(SUPPLIED DATA)

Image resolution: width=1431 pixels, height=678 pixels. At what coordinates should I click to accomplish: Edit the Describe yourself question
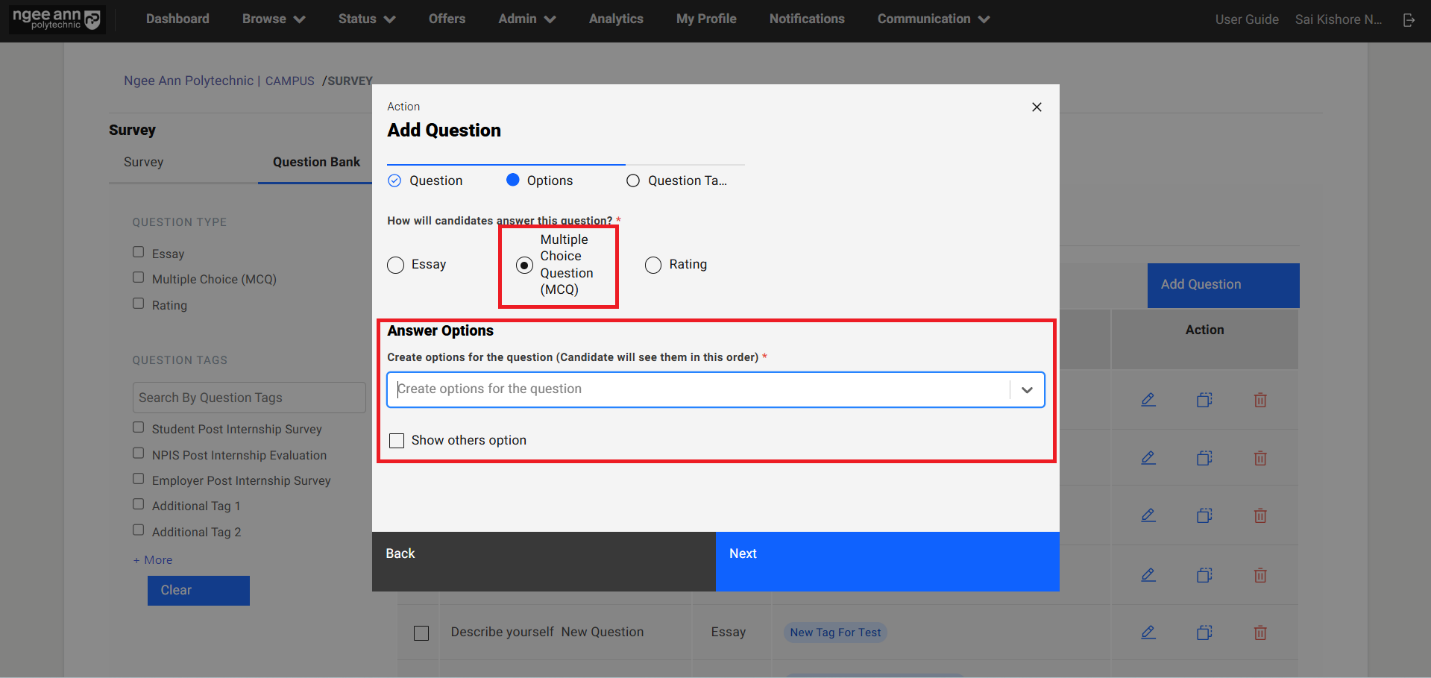pyautogui.click(x=1148, y=632)
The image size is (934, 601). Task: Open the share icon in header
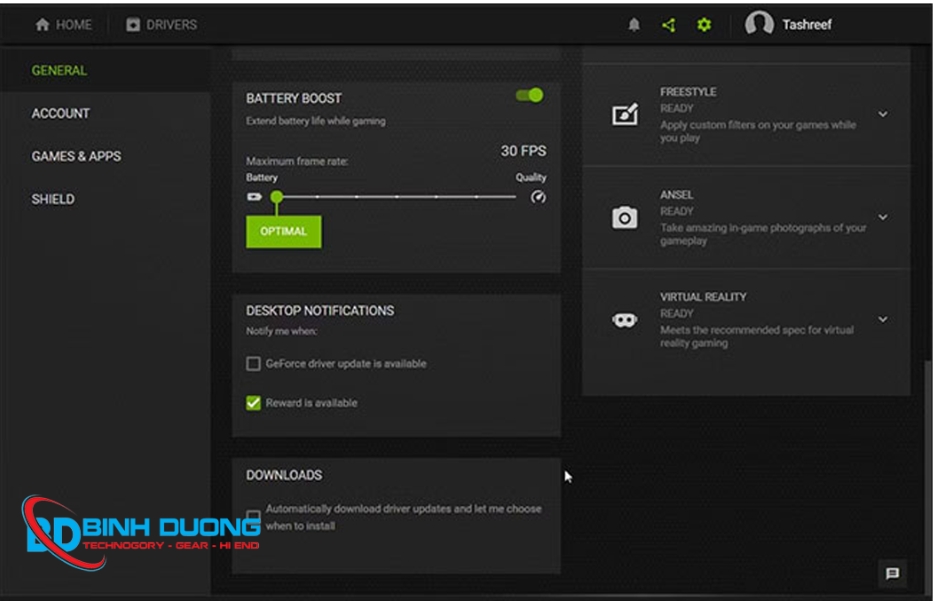(x=669, y=25)
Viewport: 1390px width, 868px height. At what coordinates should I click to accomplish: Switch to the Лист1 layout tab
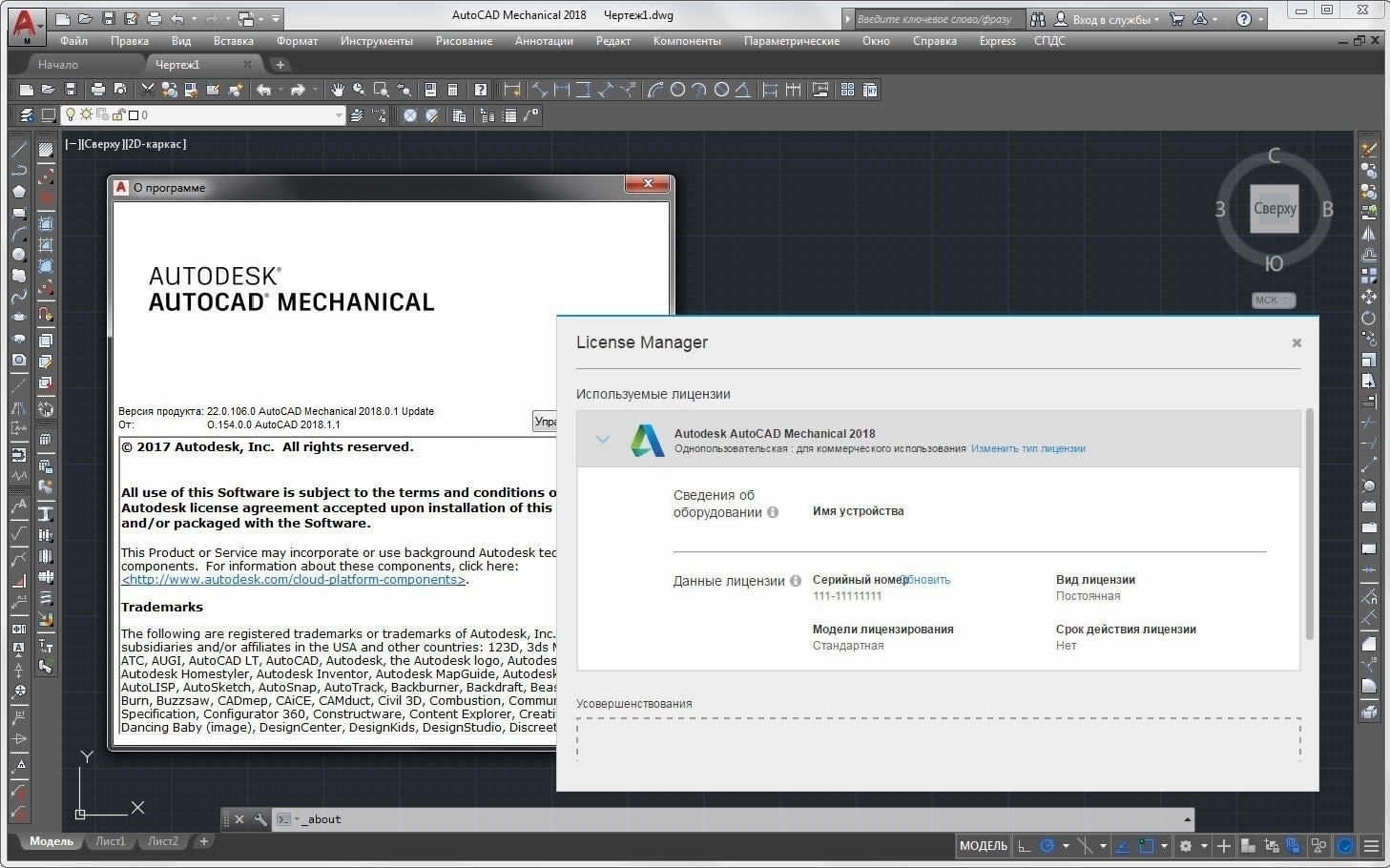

(End SUPPLIED DATA)

PROBLEM DESCRIPTION: Each entry must be set down word for word; no image may be carried over.

EXERCISE RESULT:
Image resolution: width=1431 pixels, height=678 pixels. At what coordinates should I click to accomplish: Edit the Describe yourself question
pyautogui.click(x=1148, y=632)
The image size is (934, 601). Task: Open the share icon in header
(x=669, y=25)
Viewport: 1390px width, 868px height. At what coordinates should I click to accomplish: Switch to the Лист1 layout tab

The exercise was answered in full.